Hmmm ... There is no second one ... I put "temporarily" the one that I could find ... But it is a little less ... I had to rewind the insulating tape))):
Then, like ... I’ll buy and change! ... (Oh ... Even the weakest believe it!))) Nothing is more permanent than temporary ... Especially if it works properly ..))) )
As already said, the mixer I plug into the outlet, located behind the ledge of the table. (I had to cut it a little ... I did not fit.
And the excess cable with the carriage raised to the maximum is wound on the back (under the table) on one side of the protruding rack mounting bolt, which I supplied with a nut and an enlarged washer, and on the other, on a specially screwed pair of screws with a press washer:
Turning on / off the machine is done by the "fungal" button in the center of the front of the table:
The button is rotary. That is, in order to turn on the machine, it is necessary to turn the "fungus" clockwise. (Which excludes accidental clicking). But to turn off, just click on it.

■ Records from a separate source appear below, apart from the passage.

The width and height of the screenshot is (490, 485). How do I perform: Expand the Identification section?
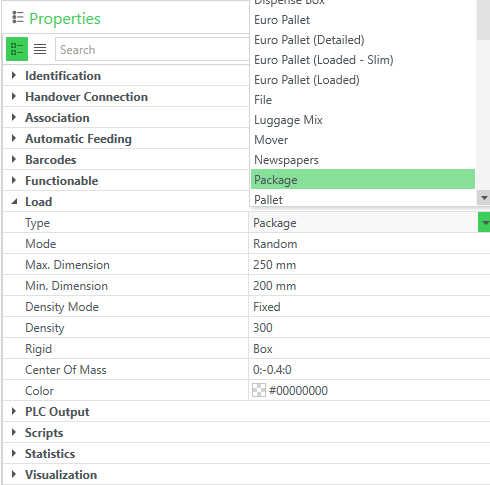point(14,75)
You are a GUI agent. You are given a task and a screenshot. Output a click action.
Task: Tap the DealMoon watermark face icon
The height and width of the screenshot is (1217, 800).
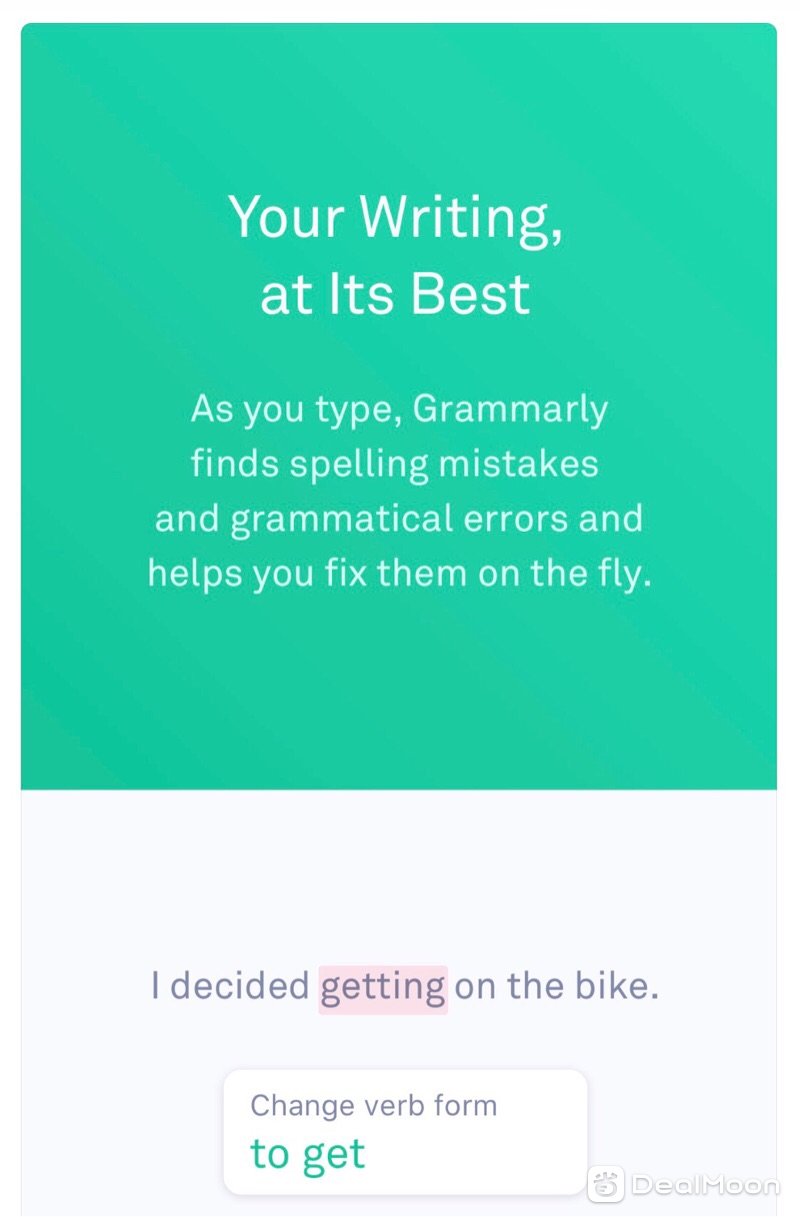pyautogui.click(x=605, y=1185)
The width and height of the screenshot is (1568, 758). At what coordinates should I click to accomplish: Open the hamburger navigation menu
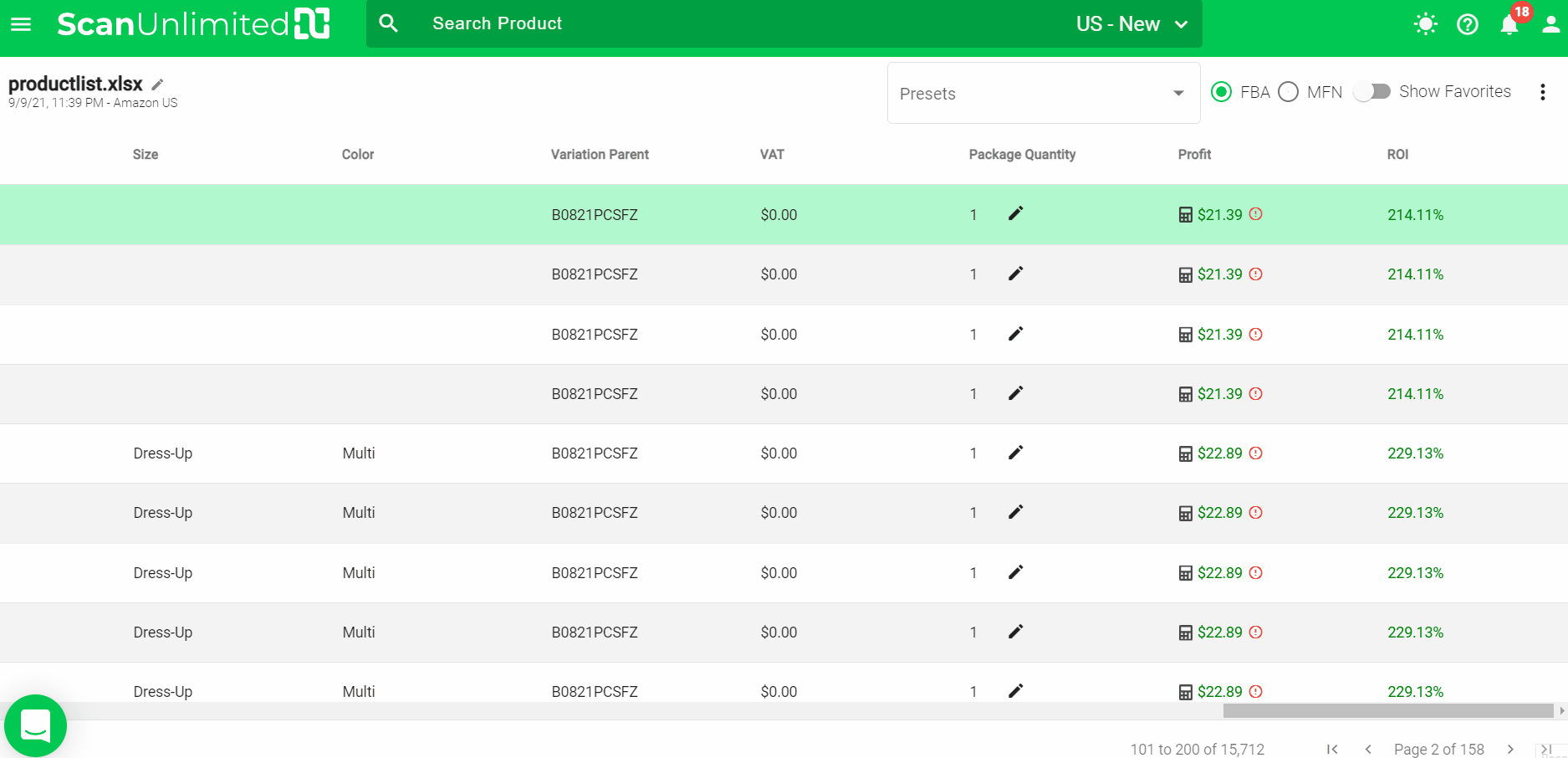(21, 24)
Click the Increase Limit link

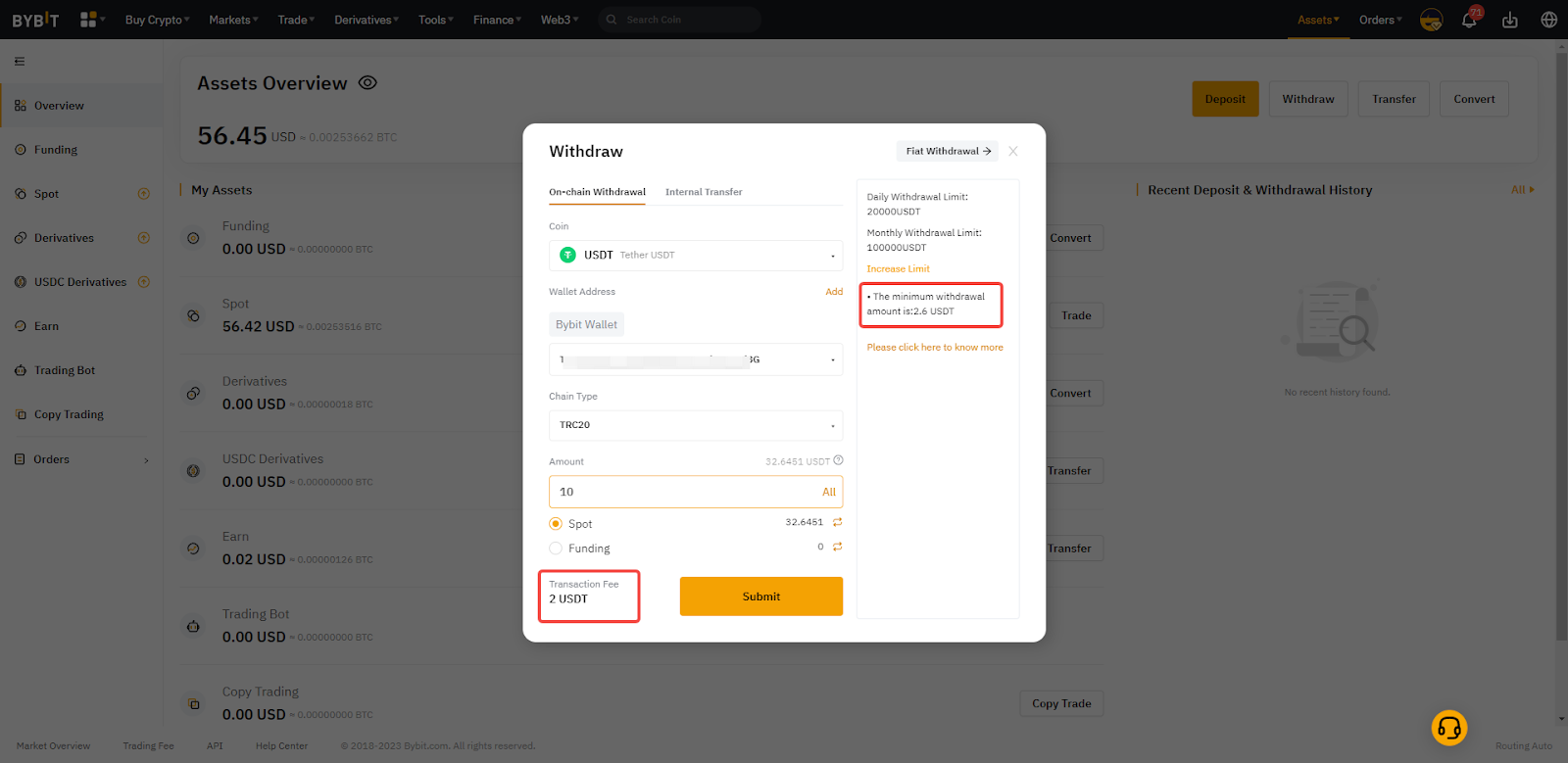(898, 269)
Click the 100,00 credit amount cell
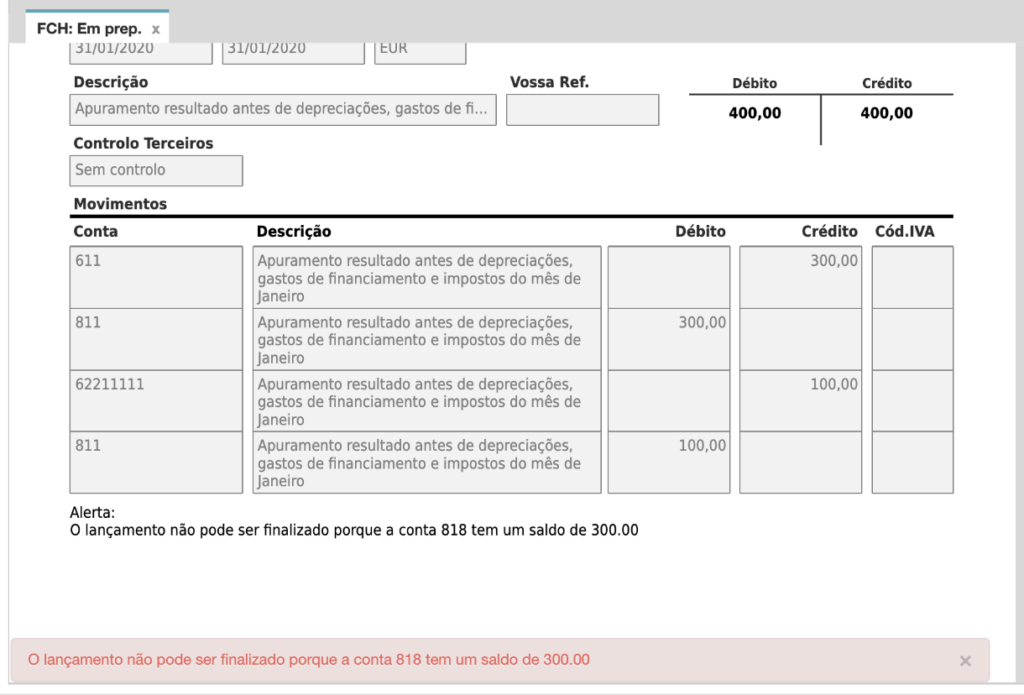The height and width of the screenshot is (695, 1024). pyautogui.click(x=800, y=401)
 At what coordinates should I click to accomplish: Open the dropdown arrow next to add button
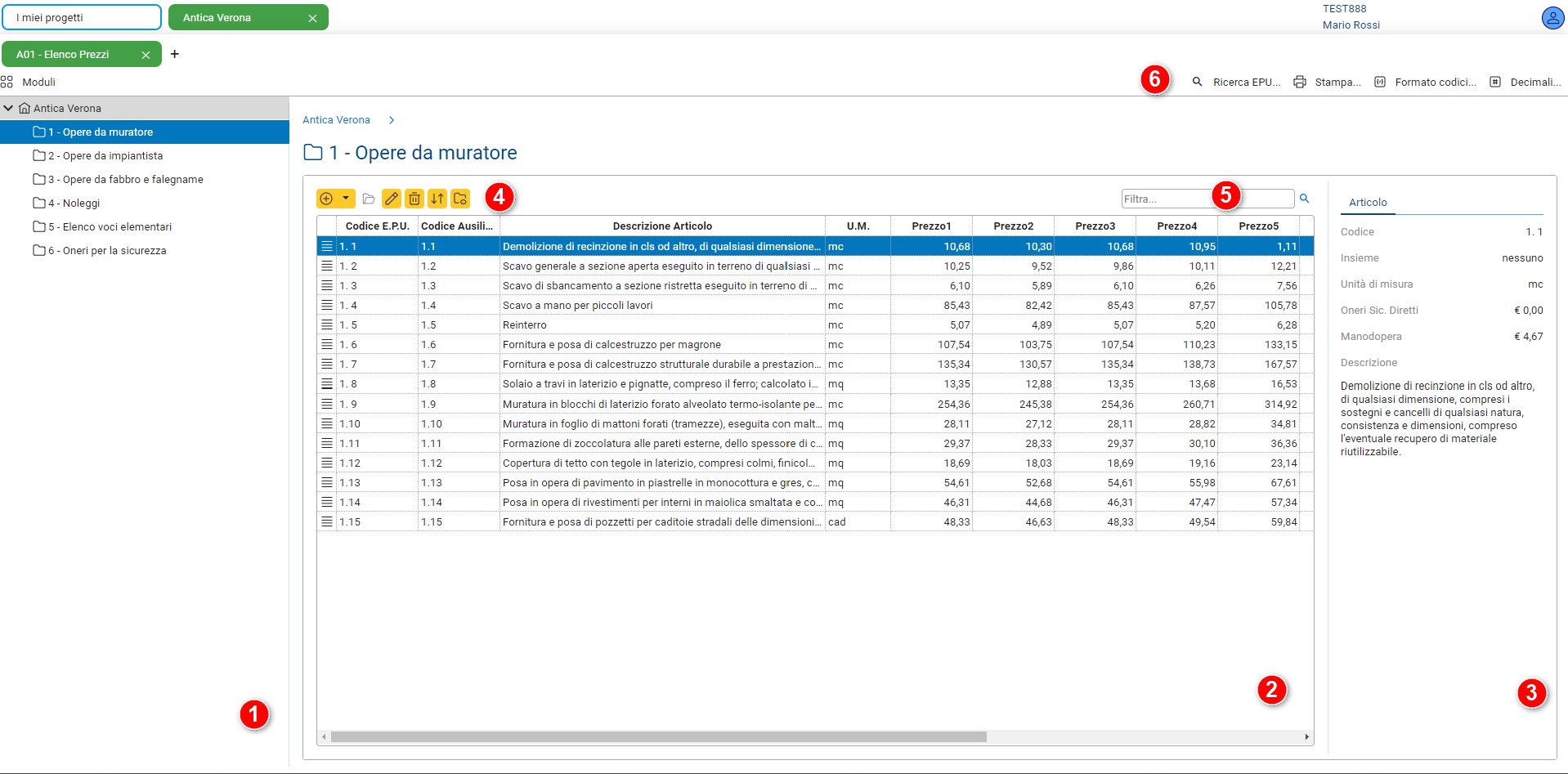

I also decided to use the space between the mixer and the boom. Bearing corners formed there a kind of box ... Only without a bottom))))
That's where I decided to make a box. First made a prototype of paper:
Then, according to this template, he made a box from a piece of roofing sheet metal:
To the bottom of the box stuck magnets that were available:
Now the cartridge key will not strum from vibration)))):
Oiler is also a necessary attribute of a drilling machine. Only now ... I have it plastic:
But I found a way out - having thoroughly degreased it, glued a large washer with hot glue to the bottom of the oiler.
Now she can stand tight in the machine box, sticking to the bottom.
Here is a machine I got. In order to "bring out the perpendicular", I installed a straight bar in the cartridge, and, applying a square to it, put washers under the bolts of the rack to the table. There are four of them in every corner. This allowed me to accurately achieve a right angle between the drill and the table in all planes.
With such powerful loads, serious backlash was revealed. I dealt with them by placing aluminum corners in the back of the carriage:
And in the front part there are fluoroplastic bands. (I didn’t take a picture. And now they are no longer visible))). At the same time, he made it so tightly that he had to wear the carriage on the bar with the help of a press, silicone grease. After I put on and assembled the elevator mechanism, I developed it by driving up and down.
Tests have shown that machine power is excessive. He easily drills thick metal with a drill of 16 mm (!!!), even if you turn off the speed by half with a PWM regulator. With a strong clamp, the speed does not change.
At the same time, such a long chip comes out from under the drill:
I think it will be necessary to think about a home-made coordinate table with a vise for him - as I already said, the channel was pulled out of my hands during the tests. And then, if the coordinate table is strong enough, it will be possible to use it as a milling one. Indeed, the spindle bearings of the mixer are designed for very significant radial loads.